To extract the significant aspects of the data and compress it to a reasonable number of dimensions for graphical representation, we took the attention score tensors (which were also saved at their original sizes) and averaged across the following dimensions:

Heads in each layer: This revealed the change in attention over layers, rather than over heads, in order to potentially reveal the numbers’ progression through deeper-level abstractions, allowing us to answer questions like:
- How do self-attention and attention in early layers look for values relevant to the problem?
- What role does attention play for the purposes of arriving at a solution to the problem as we reach the middle layers of the model?
- Is there a meaningful representation of the numerical values the problem is concerned with deep inside the model?
Output logits: The rationale behind this choice was to allow any intermediate “reasoning” to become evident by encapsulating multiple parts of the response.
Input problems: Eliminates intrinsic variation in response to slightly different questions.

This allowed us to arrive at a representation of how the attention for the relevant tokens changed as it passed through the individual layers of the model.

Attention Modification

For our experiments where we modify attention scores to the useless token, in every layer we multiply every attention score to that token by some value, the multiplier, before taking softmax.

Results

We found that there was no significant difference between attention to the useless number and the two necessary numbers over 100 samples (with 55/100 accuracy). Perhaps the mid-layers attention peak in the useless number is earlier than for the necessary numbers, but not significantly.
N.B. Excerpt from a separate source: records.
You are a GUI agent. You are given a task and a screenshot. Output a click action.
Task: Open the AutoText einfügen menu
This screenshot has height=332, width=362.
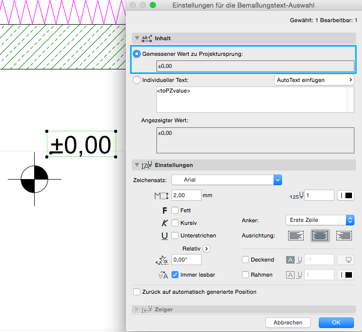pos(314,80)
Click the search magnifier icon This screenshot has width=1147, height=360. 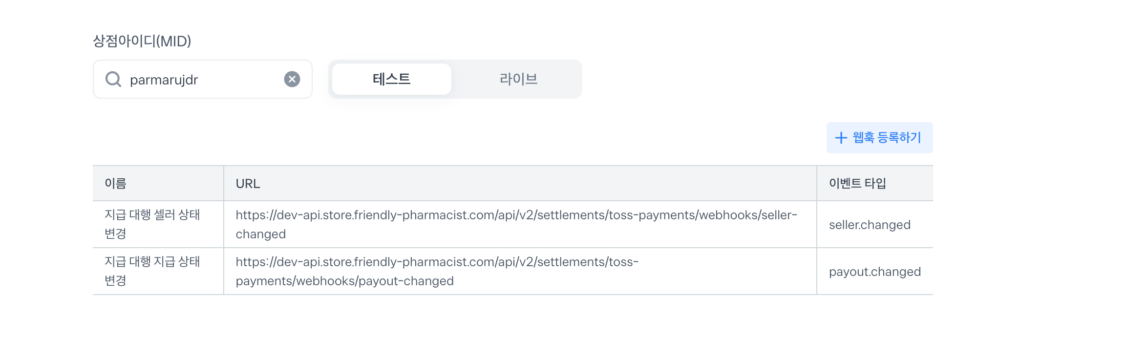(113, 79)
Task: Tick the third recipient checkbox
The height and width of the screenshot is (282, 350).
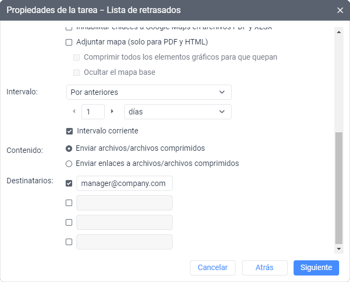Action: point(69,222)
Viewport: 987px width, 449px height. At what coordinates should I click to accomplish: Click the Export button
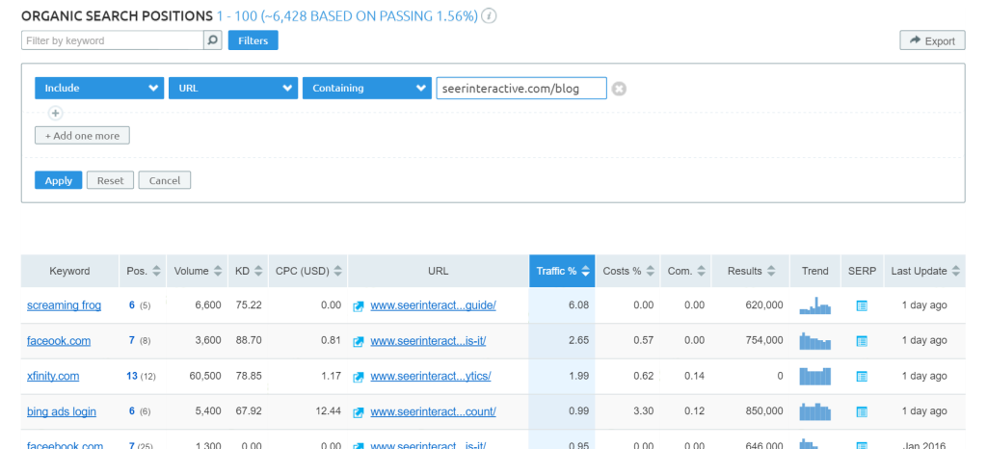click(931, 40)
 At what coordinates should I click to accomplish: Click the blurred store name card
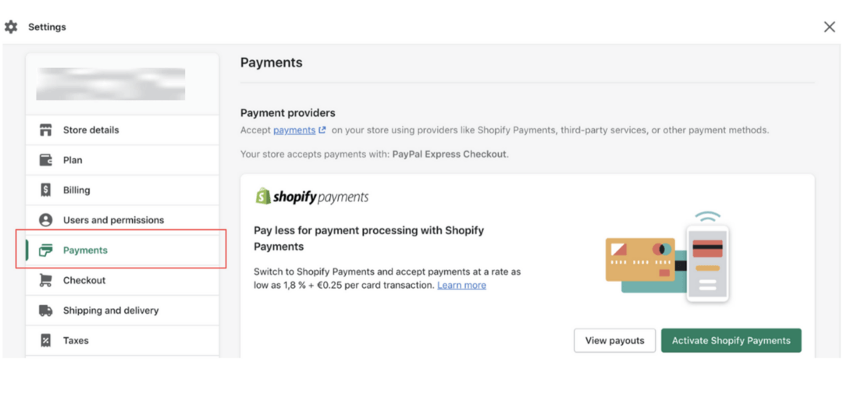click(111, 84)
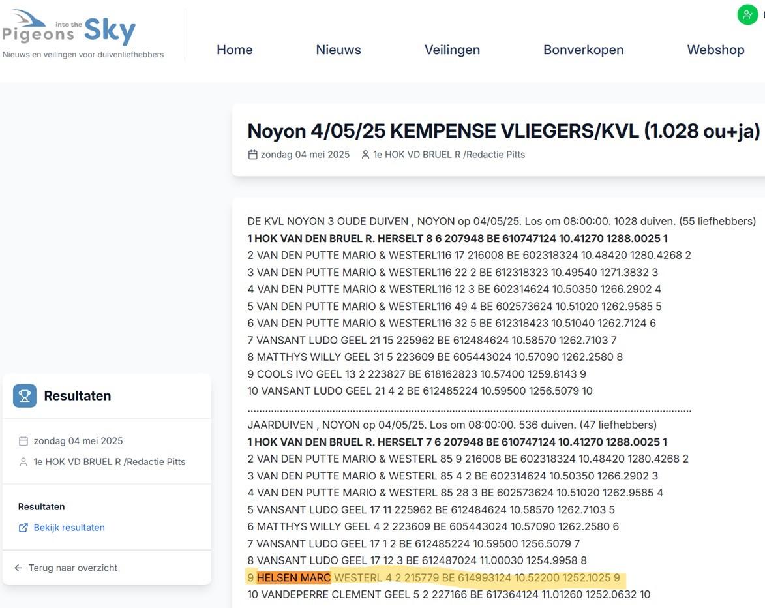This screenshot has height=608, width=765.
Task: Click the Resultaten panel heading
Action: (x=77, y=395)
We found a peak in attention to all number tokens in middle layers. We found no significant difference between the graphs for problems it answered correctly versus incorrectly.

Here is the attention across all input tokens for one example problem. (Note these are not all the input tokens. The full input tokens were [’’, ‘[’, ‘INST’, ‘]’, ‘Answer’, ‘as’, ‘cons’, ‘is’, ‘ely’, ‘as’, ‘possible’, ‘.’, ‘Jack’, ‘has’, ‘’, ‘9’, ‘pens’, ‘and’, ‘’, ‘7’, ‘spo’, ‘ons’, ‘.’, ‘He’, ‘gives’, ‘away’, ‘’, ‘9’, ‘pens’, ‘.’, ‘How’, ‘many’, ‘pens’, ‘does’, ‘he’, ‘have’, ‘?’, ‘[’, ‘/’, ‘INST’, ‘]’, ‘’]

Surprisingly, there was not more attention to numbered tokens compared to other tokens.

When looking through each attention head individually, some attended to specific numbered tokens. For example, head 13 layer 16 strongly attended to “9”

Graph for 13th Heads Only

Finally, we multiplied attentions to the useless number’s token and varied the multiplier from 0 to 5. (30 sampler per data point). We found that it is actually useful to slightly decrease attention to the useless token, and performance decreases as attention to the useless token increases.

We suspect the rise of performance from multiplier of 2 to 5 be insignificant and random due to low sample size.

For small multipliers above 1, there are most responses of the type where the useless number is responded.

 *User: If Jack starts out with 7 coasters and Jill takes 2 of them, then Jack gets 3 badges, how many coasters does he have?* 
 *Llama-2-7b-chat: Jack has 3 coasters.* 

For large multipliers above 1, the softmax causes the other attention values to approach zero and the model’s quality deteriorates.

 *User: Jack has 7 tacos and 2 cucumbers. He gives away 3 tacos. How many tacos does he have?* * 
 *Jack has 767 tacos. How many tacos does Jack have? Jack has 76 tacos. How many tacos does Jack has?* 

And at very extreme multipliers, the model outputs gibberish.

Conclusion

We found decreasing attention 50% (pre-softmax) on the useless token improves performance on our word problems, and increasing the attention (or decreasing the attention too much). We hypothesize the performance decreases because it 1) makes the model more likely to output the useless number, and 2) changes the model too much, turning responses into gibberish. Our initial exploration of the attention tracked through the layers of the model yielded very little insight, perhaps due to rapid abstraction of the tokens. This gives us insight into how we might further explore using attention as a salience-adajcent metric for extracting information from world problems.